[The problem]
Take the line containing "Where should I" and every line below it through the end of the entries, and output them verbatim, pictures excluded.

[Collected data entries]
◆ ◆ ◆
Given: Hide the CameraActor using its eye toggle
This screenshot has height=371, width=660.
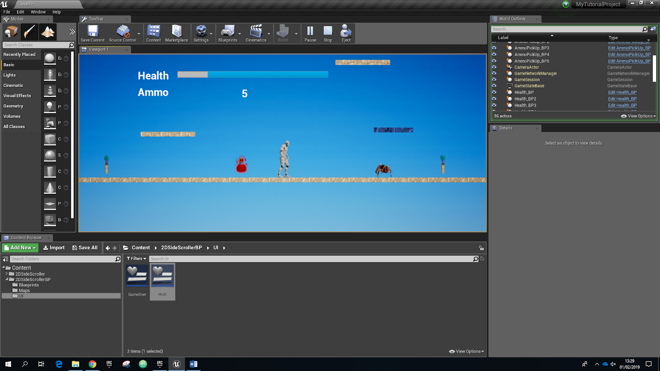Looking at the screenshot, I should [494, 67].
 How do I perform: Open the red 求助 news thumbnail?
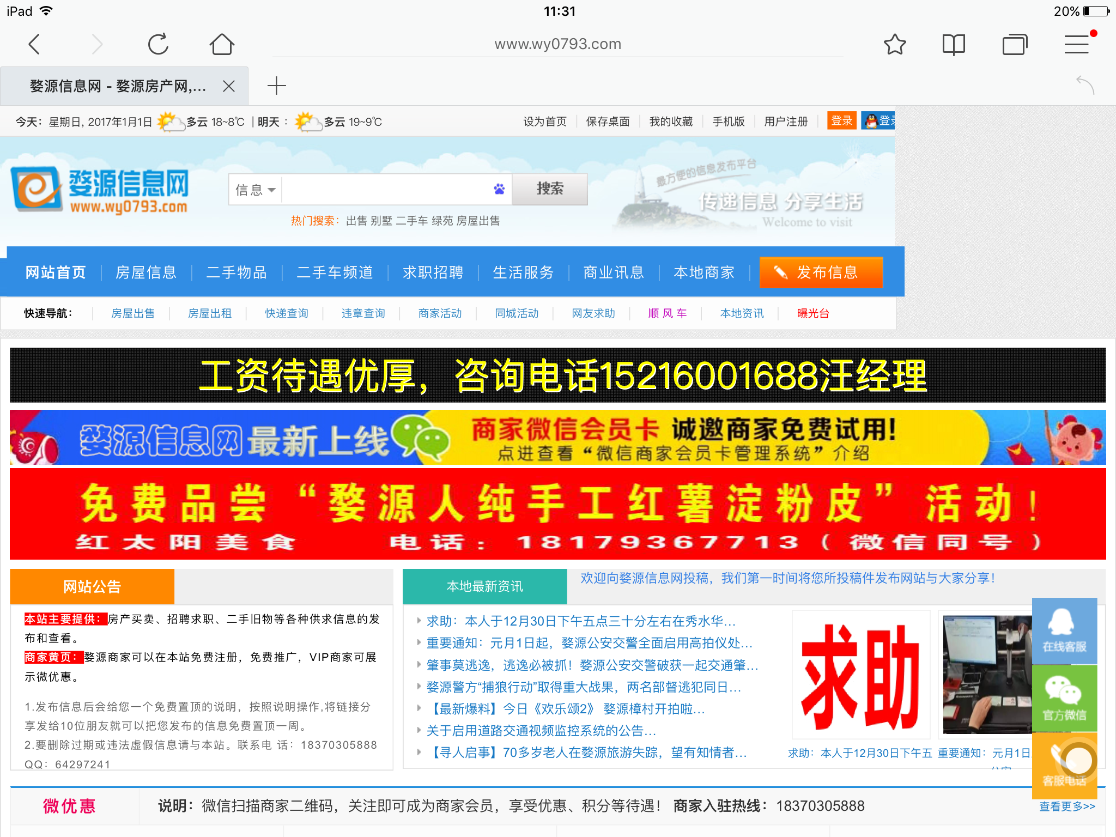(860, 675)
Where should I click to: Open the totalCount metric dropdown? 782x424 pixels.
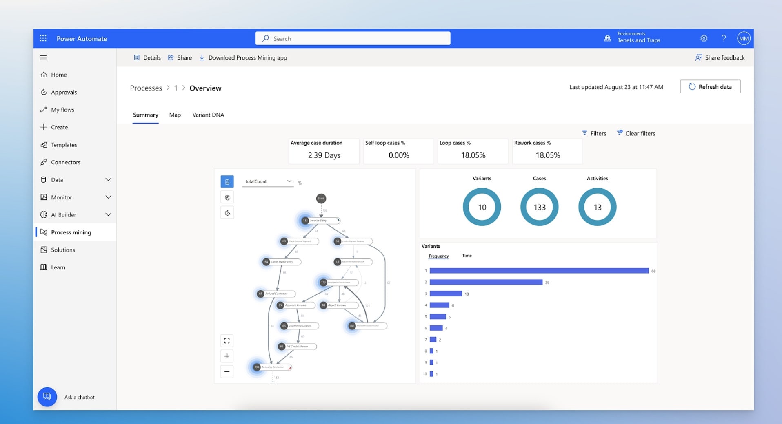289,181
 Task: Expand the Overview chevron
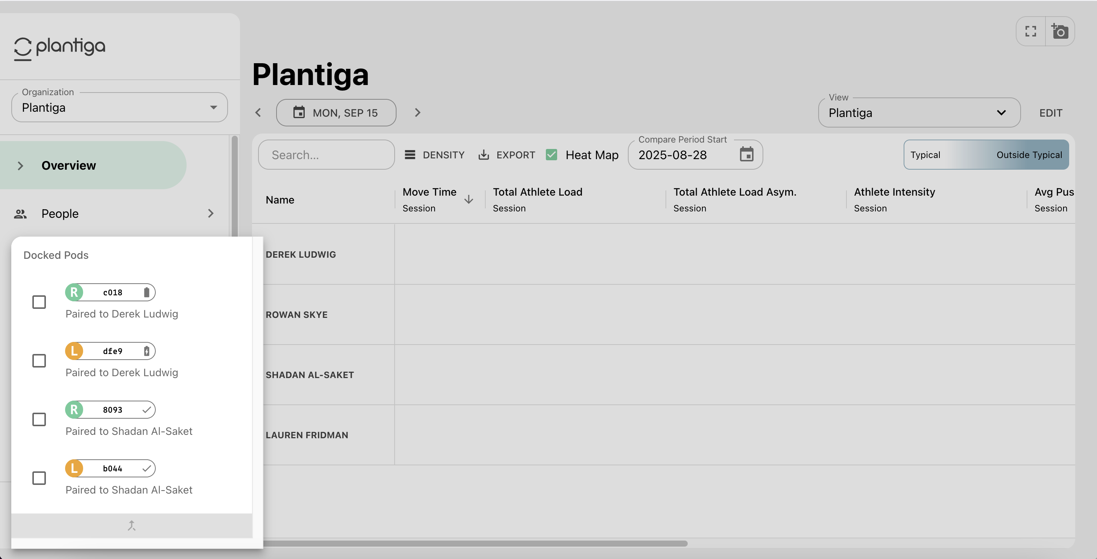coord(20,166)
◆ ◆ ◆
[Written response]
Where should I click to: Open the totalCount metric dropdown? 782x424 pixels.
289,181
 Task: Expand the Overview chevron
coord(20,166)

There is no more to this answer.